Do I actually HATE the New York Yankees? No, not really, not quite; but it is very true that I don’t like them much and the way they expect all borderline calls to go their way. But I do respect them and their success over the long haul. Consistent success – that is what marks a great organization and is certainly what I strove to accomplish as a long-time high school coach.

Love them or hate them, here is the thing you have to respect about the Yankees over the years: they never go away quietly. I’ve often heard it said that closing out the Yanks in the bottom of the 9th in the Bronx is “the toughest three outs in baseball.” Over the years of watching Orioles/Yankees games, even when the Orioles were winning, you just knew the Evil Empire was at least going to put some people on base at the end – and maybe beat you again like they have so often done to everyone!

From the perspective of Baltimore/DC regional fans, another evil empire in another sport is the Dallas Cowboys organization. I went to graduate school in Dallas during the late 70s and early 80s when the Pokes were a dominant football team, often winning games with mighty comebacks in the 4thquarter. They possessed this same quietly confidant demeanor that regardless of the current score, everything was just fine – modeled by their legendary coach Tom Landry. The Cowboy’s quarterback of that era – Roger Stauback – wrote a book about that team called “Time Enough to Win.” It is an attitude, a state of mind.

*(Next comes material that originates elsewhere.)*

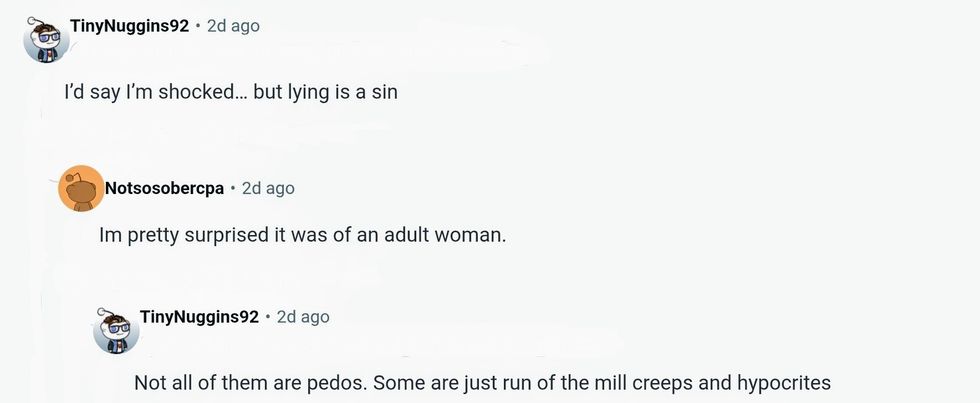Click the comment "I'd say I'm shocked…"
This screenshot has width=980, height=403.
[x=231, y=90]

May 31, 2013; Baltimore, MD, USA; Baltimore Orioles designated hitter Chris Dickerson (36) reacts after hitting the game winning walk-off three-run home run in the ninth inning against the Detroit Tigers at Oriole Park at Camden Yards. The Orioles defeated the Tigers 7-5. Mandatory Credit: Joy R. Absalon-USA TODAY Sports

This quality of “not going away easily” and always being just a couple of hits or bombs away from turning a loss into a win is becoming a trademark of the Baltimore Orioles. And I believe that this quality, as much as anything else, is what is the indicator that indeed a new era of baseball has arrived for this organization. It can be verified statistically by such accounts as varied Orioles writers pen about how the Birds “have the best win-loss percentage since _____.” But the ability to never give up and to rather work to the end in the belief that they can still win … that speaks to the issue of character and team personality – to marks of a real winner.

Buck Showalter has on numerous occasions this season commented as he did this past Wednesday when the Orioles came back from a 6-2 deficit to win 9-6, “There’s just not a whole lot of panic. I think they have a lot of faith in each other; they really do.”

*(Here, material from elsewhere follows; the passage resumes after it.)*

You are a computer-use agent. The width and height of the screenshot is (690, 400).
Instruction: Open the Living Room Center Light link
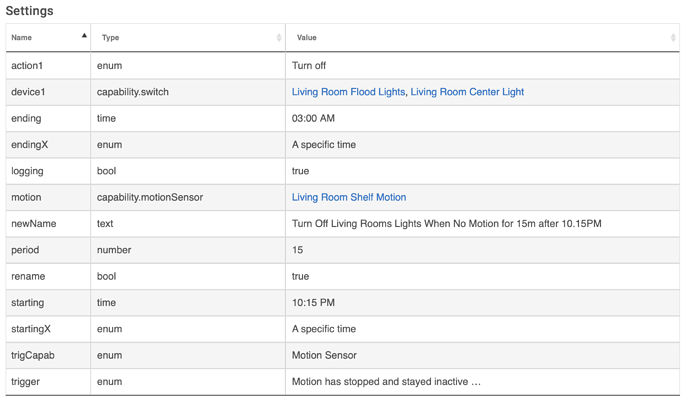(467, 92)
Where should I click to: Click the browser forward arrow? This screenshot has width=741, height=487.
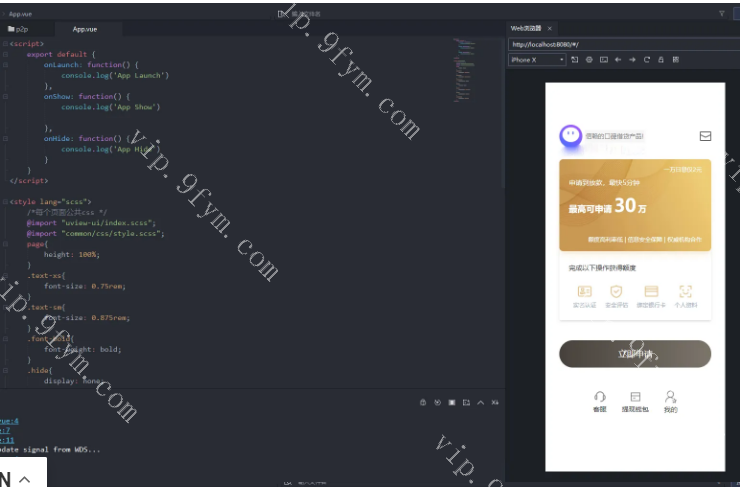pos(632,60)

The three-run walk-off homer hero of last night was Chris Dickerson – the same guy who 10 days earlier hit a pair of solo shots to keep the Orioles in a 2-2 game with the Yankees … a game where Nate McLouth would slam the walk-off solo shot in the bottom of the 10th.  Dickerson said, “If I was on the other team and I knew our team, I would have been like, ‘Uh oh, here we go again.’ That’s what I was saying to myself, I was like, ‘Well, here we go.’”

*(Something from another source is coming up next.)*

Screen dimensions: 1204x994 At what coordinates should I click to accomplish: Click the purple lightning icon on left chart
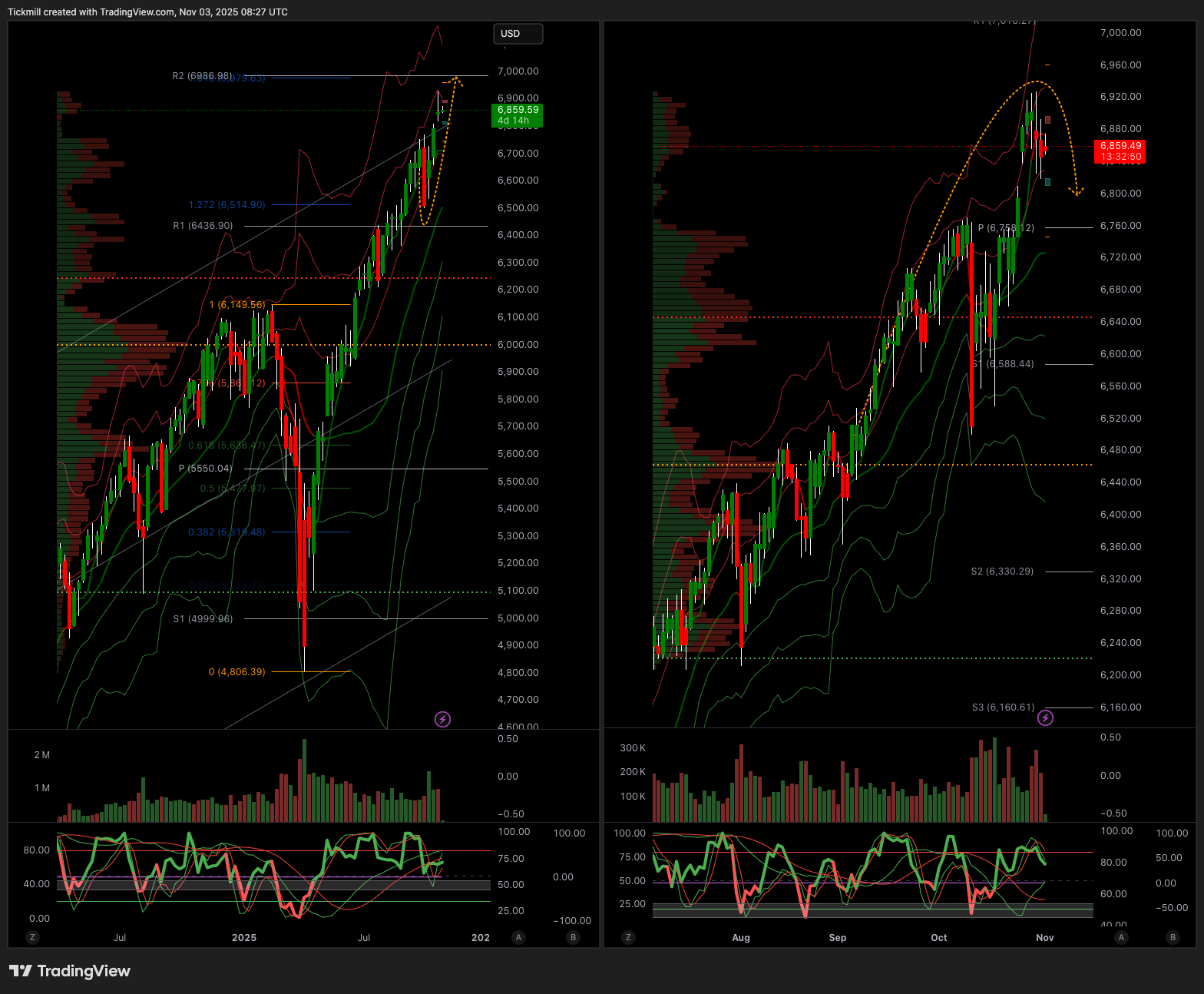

So there it is; that is the mark of when you’ve reached a special point – when the other team begins to think (at the first sign of something unraveling) that there is a pending flood of disaster about to happen. And then that thought becomes a catalyst to actually making it happen!

Adam Jones summarized this team attitude last evening by saying, “We kept fighting. There are 27 outs, and we only got 26 of them. This team, the grinding of the players … we never give anything away.”  And THAT is an attitudinal sea change from not long ago.